The name "Selina" is patently a derivation from the name of the Greek goddess of the moon. There's no textual indication in the early adventures that the writers went out of the way to emphasize any "lunar" aspect of her nature or her adventures, so the symbolic meaning of the character's given name may merely be happy coincidence. In any case it fits, in that "cat" and "moon" tend to symbolize mysterioso qualities. A Catwoman named "Sunny Kyle" just wouldn't have been the same.
(4) THE CLAWS
The above scene, with Catwoman clawing the hell out of a nine-year-old boy sidekick's shoulder, appears nowhere in the actual story. By the 1940s the idea of women defending themselves by clawing at men with their long nails was a routine trope, but the cat-gimmick does make it seem less a last-ditch defense and more like an assertion of essentially feminine power.
(5) THE CAT-O-NINE-TAILS
Yes, whip it, whip it good-- ah, Catwoman and her whip. Its presence inspired scenes like the DETECTIVE COMICS scene above: since it resembles nothing in the actual Catwoman story within, clearly it inspired some artist to new heights of, shall we say, "inspiration." The presence of the whip also excited the wrath of Frederic Wertham. Catwoman may not be the only costumed villain named in SEDUCTION OF THE INNOCENT, but she's the only villain from Batman's rogues gallery who's honored as being a corrupter of innocent youths.

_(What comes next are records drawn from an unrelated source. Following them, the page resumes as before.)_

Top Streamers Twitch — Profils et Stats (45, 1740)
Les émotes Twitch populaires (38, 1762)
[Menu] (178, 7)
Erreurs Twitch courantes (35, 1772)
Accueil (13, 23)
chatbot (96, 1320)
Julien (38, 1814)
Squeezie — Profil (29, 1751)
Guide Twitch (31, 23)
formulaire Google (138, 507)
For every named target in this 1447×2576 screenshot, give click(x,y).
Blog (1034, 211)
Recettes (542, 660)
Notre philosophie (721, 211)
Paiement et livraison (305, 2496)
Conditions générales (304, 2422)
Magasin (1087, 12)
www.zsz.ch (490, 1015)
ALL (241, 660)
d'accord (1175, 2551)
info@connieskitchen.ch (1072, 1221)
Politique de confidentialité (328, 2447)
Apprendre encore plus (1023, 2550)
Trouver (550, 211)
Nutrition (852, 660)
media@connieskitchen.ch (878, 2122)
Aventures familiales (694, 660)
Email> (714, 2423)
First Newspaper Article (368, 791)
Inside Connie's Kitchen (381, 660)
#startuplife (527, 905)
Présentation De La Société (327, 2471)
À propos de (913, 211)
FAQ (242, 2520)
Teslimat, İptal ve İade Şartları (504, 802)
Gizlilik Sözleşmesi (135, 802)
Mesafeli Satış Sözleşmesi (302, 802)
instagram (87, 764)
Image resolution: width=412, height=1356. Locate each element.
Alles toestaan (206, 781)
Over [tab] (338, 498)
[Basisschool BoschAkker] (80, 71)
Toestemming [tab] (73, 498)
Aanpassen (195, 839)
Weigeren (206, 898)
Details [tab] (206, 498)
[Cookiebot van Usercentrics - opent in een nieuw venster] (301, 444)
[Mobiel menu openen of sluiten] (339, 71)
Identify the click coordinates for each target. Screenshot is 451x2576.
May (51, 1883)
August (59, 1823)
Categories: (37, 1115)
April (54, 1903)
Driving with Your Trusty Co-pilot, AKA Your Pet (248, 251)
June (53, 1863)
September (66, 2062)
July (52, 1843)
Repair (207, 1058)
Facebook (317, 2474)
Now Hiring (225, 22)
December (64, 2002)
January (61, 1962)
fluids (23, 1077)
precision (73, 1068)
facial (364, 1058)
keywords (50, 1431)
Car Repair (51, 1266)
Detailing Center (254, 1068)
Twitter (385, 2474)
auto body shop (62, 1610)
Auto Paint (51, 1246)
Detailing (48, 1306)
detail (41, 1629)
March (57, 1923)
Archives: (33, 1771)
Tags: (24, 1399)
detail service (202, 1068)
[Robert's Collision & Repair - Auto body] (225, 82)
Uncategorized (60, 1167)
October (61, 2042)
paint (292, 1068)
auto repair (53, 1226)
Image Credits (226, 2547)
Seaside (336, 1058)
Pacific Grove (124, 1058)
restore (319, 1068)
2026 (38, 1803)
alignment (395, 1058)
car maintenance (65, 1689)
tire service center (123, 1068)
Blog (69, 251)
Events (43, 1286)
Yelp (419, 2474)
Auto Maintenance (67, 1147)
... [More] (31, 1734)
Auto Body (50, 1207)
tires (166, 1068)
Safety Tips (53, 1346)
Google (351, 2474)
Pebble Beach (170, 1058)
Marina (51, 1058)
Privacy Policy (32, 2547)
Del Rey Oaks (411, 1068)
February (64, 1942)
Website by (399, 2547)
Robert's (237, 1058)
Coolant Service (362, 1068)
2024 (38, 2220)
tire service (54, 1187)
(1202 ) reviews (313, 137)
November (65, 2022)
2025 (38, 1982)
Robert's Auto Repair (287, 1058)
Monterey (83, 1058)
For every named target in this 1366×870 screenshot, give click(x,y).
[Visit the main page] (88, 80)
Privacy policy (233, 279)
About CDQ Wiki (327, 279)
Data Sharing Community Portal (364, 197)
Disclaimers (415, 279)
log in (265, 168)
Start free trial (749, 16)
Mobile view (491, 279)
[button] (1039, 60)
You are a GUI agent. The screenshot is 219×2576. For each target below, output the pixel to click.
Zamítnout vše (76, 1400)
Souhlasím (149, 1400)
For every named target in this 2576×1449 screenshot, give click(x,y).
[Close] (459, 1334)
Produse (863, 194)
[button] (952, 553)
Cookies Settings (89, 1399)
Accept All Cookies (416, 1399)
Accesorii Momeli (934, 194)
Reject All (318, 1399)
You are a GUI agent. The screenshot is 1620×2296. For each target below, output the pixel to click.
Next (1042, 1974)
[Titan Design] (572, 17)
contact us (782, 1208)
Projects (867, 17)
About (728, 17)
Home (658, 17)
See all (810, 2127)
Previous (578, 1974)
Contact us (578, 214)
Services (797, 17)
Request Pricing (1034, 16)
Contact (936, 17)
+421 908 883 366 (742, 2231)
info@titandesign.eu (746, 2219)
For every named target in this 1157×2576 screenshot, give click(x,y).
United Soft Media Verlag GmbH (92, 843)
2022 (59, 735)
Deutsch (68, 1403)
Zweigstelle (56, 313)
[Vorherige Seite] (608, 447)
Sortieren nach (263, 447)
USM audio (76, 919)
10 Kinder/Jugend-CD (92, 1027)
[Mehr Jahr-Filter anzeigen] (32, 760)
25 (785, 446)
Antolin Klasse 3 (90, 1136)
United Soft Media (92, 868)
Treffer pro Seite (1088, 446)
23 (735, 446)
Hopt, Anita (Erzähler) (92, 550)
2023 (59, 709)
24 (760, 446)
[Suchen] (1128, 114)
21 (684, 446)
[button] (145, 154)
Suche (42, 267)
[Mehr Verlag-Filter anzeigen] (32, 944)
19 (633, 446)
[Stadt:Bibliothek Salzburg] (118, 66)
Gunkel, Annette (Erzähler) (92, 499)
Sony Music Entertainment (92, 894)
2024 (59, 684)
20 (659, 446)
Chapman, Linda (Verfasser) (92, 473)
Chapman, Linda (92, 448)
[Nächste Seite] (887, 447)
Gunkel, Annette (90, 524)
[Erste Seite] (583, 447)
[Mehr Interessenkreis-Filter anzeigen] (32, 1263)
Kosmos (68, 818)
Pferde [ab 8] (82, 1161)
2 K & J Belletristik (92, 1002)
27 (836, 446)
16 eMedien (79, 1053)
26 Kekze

(6) THE CAT DIDN'T COME BACK (UNTIL 12 YEARS LATER)
Between 1954, when "The Jungle Cat-Queen" appeared in DETECTIVE #211, and 1966, when the Catwoman appeared in (of all things) a LOIS LANE story, the Catwoman was effectively exiled from DC Comics. To be sure, no DC employee has ever spoken of a freeze-out. But given that Batman's editor Jack Schiff kept bringing back vintage Batman foes like Joker and Penguin during that period, I believe DC was skittish about the character thanks to the bad publicity they got from Dr. Wertham over her. In 1963 DC evidently thought the cat-gimmick too good to waste, so writer Bill Finger created a feline-themed villain, the Cat-Man, who explicitly thought he could be a better cat-villain than Catwoman simply because he was a man. In addition, this Cat-Man even tried to convince Batman's female ally Batwoman to become a new "Catwoman," but she only went through with the whole megillah to twist the villain's tail, so to speak.
(7) PRINCESS OF BUZZKILL
Michael Fleischer was somewhat over-Freudian when he declared, in the BATMAN ENCYCLOPEDIA, that Catwoman was to Batman an image of his departed (and therefore "bad") mother. However, early adventures do evince a sense that Robin's often threatened by Batman's feelings for the cat-crook, but not for the puerile reasons Frederic Wertham cited. Rather, Robin's got a perfect life from a nine-year-old's perspective-- a good older guardian who lets him stay up late and fight criminals. Catwoman is definitely a "bad mother" to him in that her erotic presence threatens to steal the Caped Crusader away from the manly art of crimefighting.
The one aspect of Batman that Catwoman didn't imitate for her first 20 years was that she couldn't fight; at best she occasionally managed to catch the hero off guard with some roughhouse maneuver. Apart from her skill with the whip she wasn't seen as a physical threat. To be sure, though costumed heroines were often mistresses of judo and boxing, villainesses of the 1940s and 1950s rarely showed such traits, and Catwoman *was* the only memorable female villain of the Batman comic books until the middle 1960s, when Poison Ivy debuted. However, once Catwoman's skills were mysteriously upgraded in the early 1970s, most of the other larcenous ladies followed suit in one way or another. Still, it's a shame that Catwoman was relegated to being a "weak sister" during most of Batman's Silver Age, when heroines like Batwoman and the original Bat-Girl were shown tossing their enemies hither and yon.